There is no defence dividend! Today’s DIP will mean another £15 billion for deadly weapons of war, paid for by cuts to critical public services and investment in action to halt climate breakdown. The new Prime Minister Burnham looks set to increase military spending even higher.

Why? In part it’s the political ideology of nationalism. Some bizarre drive to “Restore Britain” as the colonial military Empire of the 19th Century. Britain is directly engaged in warfare right now, billions in armaments going to Ukraine to attack Russia, and billions more spent in support of weapons for Israel’s devastation of Palestine, Lebanon and the US war with Iran. 

Ahead of next week’s NATO meeting, the UK Establishment want to show its power. There is competition for such rearmament across a fast-militarising Europe.

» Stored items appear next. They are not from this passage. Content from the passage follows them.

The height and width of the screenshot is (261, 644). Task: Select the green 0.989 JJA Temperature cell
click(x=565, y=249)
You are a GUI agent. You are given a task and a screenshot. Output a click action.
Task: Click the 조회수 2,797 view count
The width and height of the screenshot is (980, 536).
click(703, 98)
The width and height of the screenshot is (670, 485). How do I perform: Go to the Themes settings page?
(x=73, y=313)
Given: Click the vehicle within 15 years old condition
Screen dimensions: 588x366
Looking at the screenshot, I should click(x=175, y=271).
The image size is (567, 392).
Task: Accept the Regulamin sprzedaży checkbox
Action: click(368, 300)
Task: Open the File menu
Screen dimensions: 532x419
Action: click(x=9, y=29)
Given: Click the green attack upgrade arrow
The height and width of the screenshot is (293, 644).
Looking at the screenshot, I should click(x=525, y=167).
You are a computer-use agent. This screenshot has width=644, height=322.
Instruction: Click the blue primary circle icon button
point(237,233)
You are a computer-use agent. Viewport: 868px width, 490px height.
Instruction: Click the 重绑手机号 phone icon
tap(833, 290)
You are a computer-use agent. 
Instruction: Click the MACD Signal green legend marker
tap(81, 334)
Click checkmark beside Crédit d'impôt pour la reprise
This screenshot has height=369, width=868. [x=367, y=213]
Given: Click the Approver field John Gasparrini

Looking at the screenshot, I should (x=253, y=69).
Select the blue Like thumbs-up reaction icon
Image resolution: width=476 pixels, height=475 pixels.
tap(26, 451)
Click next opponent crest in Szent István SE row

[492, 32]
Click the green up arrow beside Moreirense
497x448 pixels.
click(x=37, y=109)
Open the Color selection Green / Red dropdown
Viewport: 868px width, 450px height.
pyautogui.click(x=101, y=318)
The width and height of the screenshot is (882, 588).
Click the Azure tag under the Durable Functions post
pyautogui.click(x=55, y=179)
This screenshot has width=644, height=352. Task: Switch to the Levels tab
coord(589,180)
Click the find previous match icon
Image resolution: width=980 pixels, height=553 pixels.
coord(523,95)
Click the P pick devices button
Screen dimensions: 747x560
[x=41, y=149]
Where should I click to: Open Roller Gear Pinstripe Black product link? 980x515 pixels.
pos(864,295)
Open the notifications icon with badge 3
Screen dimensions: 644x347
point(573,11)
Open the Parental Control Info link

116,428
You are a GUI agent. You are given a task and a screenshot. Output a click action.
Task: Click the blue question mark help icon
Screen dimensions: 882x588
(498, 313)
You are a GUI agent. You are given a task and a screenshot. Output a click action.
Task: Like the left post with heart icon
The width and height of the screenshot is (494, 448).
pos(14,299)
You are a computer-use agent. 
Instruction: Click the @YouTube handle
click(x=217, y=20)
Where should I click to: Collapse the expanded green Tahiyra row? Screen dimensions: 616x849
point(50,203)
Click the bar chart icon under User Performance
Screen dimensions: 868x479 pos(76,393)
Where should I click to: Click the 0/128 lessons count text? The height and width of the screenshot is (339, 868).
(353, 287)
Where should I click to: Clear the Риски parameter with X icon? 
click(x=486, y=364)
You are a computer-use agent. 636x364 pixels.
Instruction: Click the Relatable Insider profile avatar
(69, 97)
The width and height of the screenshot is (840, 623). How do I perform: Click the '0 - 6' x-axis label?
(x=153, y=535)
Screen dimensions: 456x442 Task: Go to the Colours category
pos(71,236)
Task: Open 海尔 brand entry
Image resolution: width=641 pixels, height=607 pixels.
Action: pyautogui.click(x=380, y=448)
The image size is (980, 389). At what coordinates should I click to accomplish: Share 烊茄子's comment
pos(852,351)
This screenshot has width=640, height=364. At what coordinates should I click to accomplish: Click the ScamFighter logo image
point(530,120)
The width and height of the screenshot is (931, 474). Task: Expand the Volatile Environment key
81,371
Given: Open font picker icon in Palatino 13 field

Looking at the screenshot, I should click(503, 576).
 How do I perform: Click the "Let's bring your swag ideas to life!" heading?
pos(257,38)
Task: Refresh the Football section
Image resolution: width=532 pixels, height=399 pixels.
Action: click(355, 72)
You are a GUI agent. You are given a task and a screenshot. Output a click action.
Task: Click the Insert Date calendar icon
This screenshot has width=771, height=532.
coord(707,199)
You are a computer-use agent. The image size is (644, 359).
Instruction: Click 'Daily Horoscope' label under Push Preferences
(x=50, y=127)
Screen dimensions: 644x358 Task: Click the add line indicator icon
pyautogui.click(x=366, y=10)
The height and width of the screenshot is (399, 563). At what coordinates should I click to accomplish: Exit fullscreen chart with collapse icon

Germany wants to be the primary military power in Europe. The US F35 jets delivered to France represent more power and influence to the French. The German rearmament is very serious, reflecting a far-Right section of the ruling class actively wanting military conflict with Russia – even arguing for the “righting the wrongs” of the outcome of the Second World War.

2026 has seen the highest amount of global conflict since the Second World War. Nuclear weapons clearly do not prevent war – they actually increase conflict. Yet the UK is investing heavily in nuclear weapons – unusable unless the intention is to destroy all human society. 

Truth is, the UK’s status in NATO relies upon nuclear weapons. The value is not in weaponry but in a seat at the big boys table: the P5 dedicated diplomatic forum where the five permanent UN Security Council members meet to discuss strategic stability and nuclear doctrines. UK consequently also sits on the NATO Nuclear Planning Group (NPG), dependent upon State alignment with US military policy. Nuclear War is the sum total of the “special relationship” with the United States of America.

The illegal Iran War has cost the global economy dear. The UN calculates that at least 32million people will be plunged into poverty as a result of the war, largely through its impact on energy and fertiliser supplies. We will suffer the consequences of shortages and price hikes this Autumn and Winter. 

Thankfully, the majority of the UK population do not want a war. But what does that mean? To stop war we need a show of demand for peace and against rearmament across the country.

It is clear that the warmongers are in power. We have to build a mass anti-war movement, challenging rearmament and militarism now, and placing our social welfare and climate security first and foremost!